The three sonatas for piano and violin that Brahms composed between 1878 and 1888 are undoubtedly models of the genre, showing equal attention for each instrument. In her perceptive essay accompanying the CD, violinist Rachel Kolly reminds us how much Brahms did not approve of the tendency of certain performers to exaggerate the musical indications in his scores, particularly in terms of slowing down tempos, which risked making the musical text too heavy. In fact, the present interpretations stick to a welcome middle ground. Added to this is the concern to differentiate the three works. The Sonata No.1 for piano and violin in G major, Op.78, respects its intensely lyrical character right from the first movement, which, restrained to its beginning, develops a beautiful fluidity, wonderfully lilting, not without a gentle melancholy in its shifting harmonies and passionate outbursts. But there is no hint of autumnal tonality or austerity as in some other versions.

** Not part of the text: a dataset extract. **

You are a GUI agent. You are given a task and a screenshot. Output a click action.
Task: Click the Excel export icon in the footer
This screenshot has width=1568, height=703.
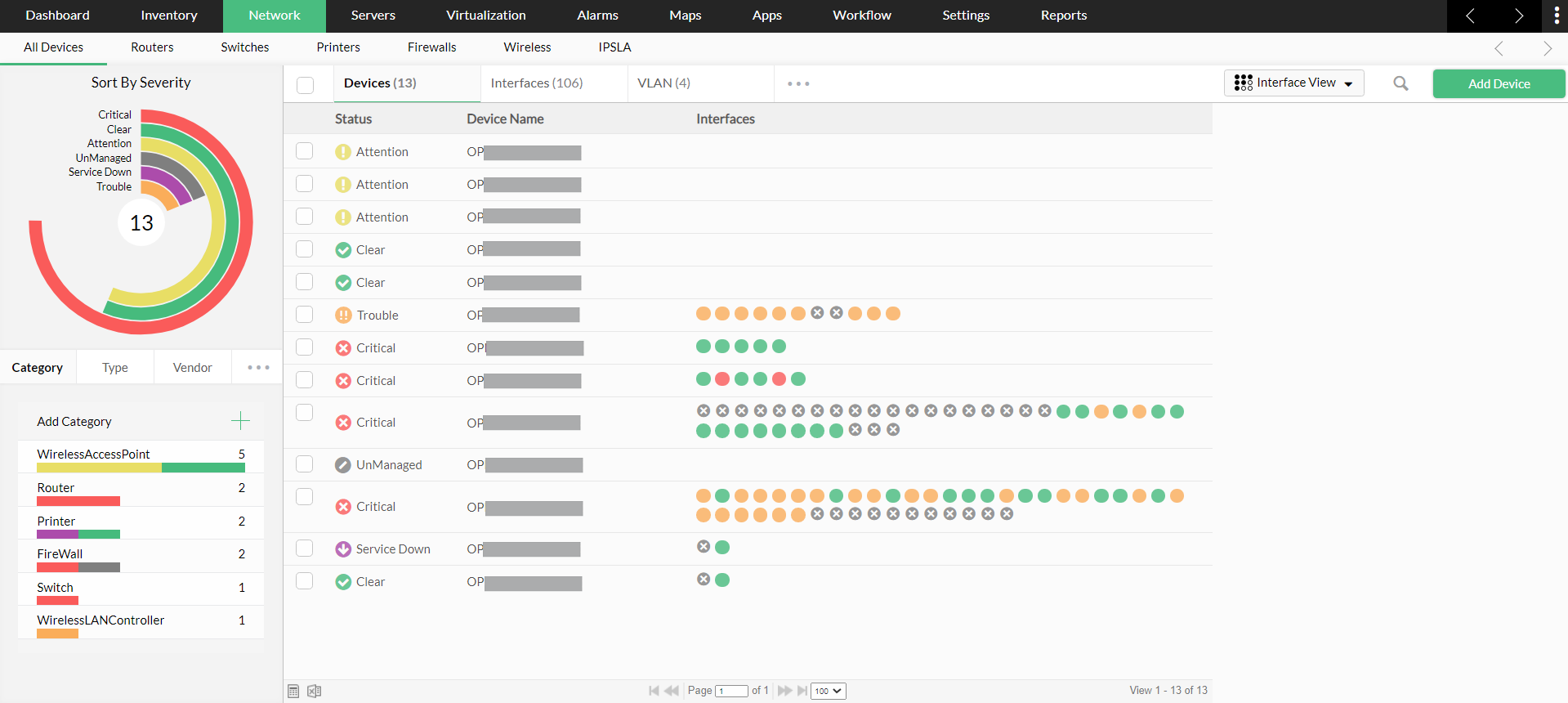314,692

The elegiac feeling is communicated in the Adagio, which is also very thoughtful in its underlying drama and its funeral march theme, which recurs three times.
The very free Allegro molto moderato finale never loses the gentle simplicity that characterises the entire performance of this first piece.

The Sonata No.2 in A major, Op.100, is placed under the sign of poetic wonder, much illustrated in the sinuous theme of the opening Allegro amabile and a well-contrasted rhythmic pattern, while the development returns to the elegiac manner that characterised the previous work. What might be considered a romance without words achieves a serenity that refuses any romantic outpouring. The Andante, Brahms's fusion of slow movement and scherzo, alternates between reflection and liveliness in its various episodes, between capricious swaying and ecstasy. The Allegretto grazioso finale, though it extends the feeling of happiness emanating from the two preceding movements, has darker passages in which the violinist's fine legato is admired. Despite a sudden burst of passion in the middle section, calm returns "to end the work in an expression of triumphant dignity", Rachel Kolly points out.

In four movements, the Sonata No.3 in D minor, Op.108, is notable for the greater prominence given to the piano. This performance shows a communicative youthfulness of spirit. The opening Allegro is driven by an inner strength that is anything but demonstrative, even in the dynamic contrasts of the development, and considering its thematic richness and extremely dense harmonic work. A masterly reverie adorns the soaring Adagio, which is beautifully declamatory in the violin's delivery and warmly lyrical. The short interlude that follows, marked Presto e con sentimento, offers a whimsical landscape of immaterial lightness in the original scansion imprinted by the keyboard. The impetuous Presto agitato finale is a burst of melody under the violinist's playful bow and the pianist's masterly touch, continuing a breathless race of perfectly controlled ardour.

In addition to their obvious artistic complicity, sharing a taste for moderation and refinement of execution, and while this same Brahmsian programme is a perfect echo of their Zurich debut in 1994, we admire the clear sound of Rachel Kolly's violin playing an 'ex-Hamma' Strad from 1732 and Christian Chamorel's nuanced pianism. As a compulsory encore, they play the Scherzo movement from the F-A-E Sonata. The sound recording, in the famous Salle de musique in La Chaux-de-Fonds, provides immediacy and a perfect balance between the two voices.